Stoffel, der diese Unterhandlungen leitete, wunderte sich, daß er immer bloß die erste Hälfte der Firma zu sehen bekam, oder besser das erste Drittel. Er war so frei, diese Verwunderung in passenden Worten auszusprechen, und erfuhr auf diese Weise, das der Schwanz »und Co.« eine bloße Verzierung war, und daß man auch den »Handel« als Produkt von Mottos reicher Phantasie aufzufassen hatte. Wie ein Atlas trug er das doppelte gediegene Geschäft auf seinen Riesenschultern. So erklärte es sich auch, daß er in Momenten menschlicher Schwäche daran dachte, einen Teil der Last auf den Nacken eines protestantischen Jungen zu legen, der Lust zum Geschäft hatte und Kaution stellen konnte. Denn das war die Hauptsache.

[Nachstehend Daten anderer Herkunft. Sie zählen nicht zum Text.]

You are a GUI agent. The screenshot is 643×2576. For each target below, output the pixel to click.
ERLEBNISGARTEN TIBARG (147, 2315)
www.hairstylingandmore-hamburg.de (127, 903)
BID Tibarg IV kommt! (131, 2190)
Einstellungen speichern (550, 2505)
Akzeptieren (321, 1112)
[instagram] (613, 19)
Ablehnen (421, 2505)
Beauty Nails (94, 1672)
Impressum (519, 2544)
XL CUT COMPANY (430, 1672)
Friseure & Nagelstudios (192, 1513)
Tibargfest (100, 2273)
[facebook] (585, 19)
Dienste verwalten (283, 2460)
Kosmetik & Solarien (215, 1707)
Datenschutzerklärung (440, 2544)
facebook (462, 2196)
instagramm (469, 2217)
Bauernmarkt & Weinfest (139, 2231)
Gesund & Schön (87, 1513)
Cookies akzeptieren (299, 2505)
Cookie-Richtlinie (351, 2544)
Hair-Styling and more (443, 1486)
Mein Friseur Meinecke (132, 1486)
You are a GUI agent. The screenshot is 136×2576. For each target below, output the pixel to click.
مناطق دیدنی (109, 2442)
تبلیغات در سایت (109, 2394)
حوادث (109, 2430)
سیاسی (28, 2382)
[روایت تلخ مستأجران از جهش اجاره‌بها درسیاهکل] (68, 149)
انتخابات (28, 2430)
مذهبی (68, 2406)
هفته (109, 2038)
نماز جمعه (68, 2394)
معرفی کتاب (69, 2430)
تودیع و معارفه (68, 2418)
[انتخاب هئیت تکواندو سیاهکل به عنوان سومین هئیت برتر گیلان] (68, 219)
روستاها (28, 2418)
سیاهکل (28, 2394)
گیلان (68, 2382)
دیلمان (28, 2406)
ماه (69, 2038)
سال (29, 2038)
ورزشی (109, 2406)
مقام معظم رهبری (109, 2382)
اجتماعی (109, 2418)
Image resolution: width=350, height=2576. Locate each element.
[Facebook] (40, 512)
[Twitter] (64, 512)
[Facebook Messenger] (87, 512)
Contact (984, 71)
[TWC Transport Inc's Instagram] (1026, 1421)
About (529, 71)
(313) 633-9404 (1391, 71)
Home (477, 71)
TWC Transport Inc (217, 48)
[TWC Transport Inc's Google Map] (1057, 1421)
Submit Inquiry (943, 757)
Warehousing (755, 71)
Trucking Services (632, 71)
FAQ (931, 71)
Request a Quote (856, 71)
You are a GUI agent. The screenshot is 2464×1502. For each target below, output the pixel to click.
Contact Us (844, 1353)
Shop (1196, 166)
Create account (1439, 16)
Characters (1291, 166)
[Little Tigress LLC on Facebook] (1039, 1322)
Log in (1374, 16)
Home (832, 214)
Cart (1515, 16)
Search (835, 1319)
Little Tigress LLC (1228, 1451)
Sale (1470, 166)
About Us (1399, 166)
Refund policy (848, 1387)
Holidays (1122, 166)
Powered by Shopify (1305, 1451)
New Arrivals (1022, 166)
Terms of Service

Einigermaßen zum Nachteile seiner Tabak- und Schnupfkenntnisse umfaßte Walther den anderen Teil seines Wirkungskreises mit einer Liebe – ach, wenn er so viel geschnupft oder geraucht hätte wie gelesen, wäre er gewiß krank geworden! Und gerade gesund wurde er von dem Bücherverschlingen auch nicht!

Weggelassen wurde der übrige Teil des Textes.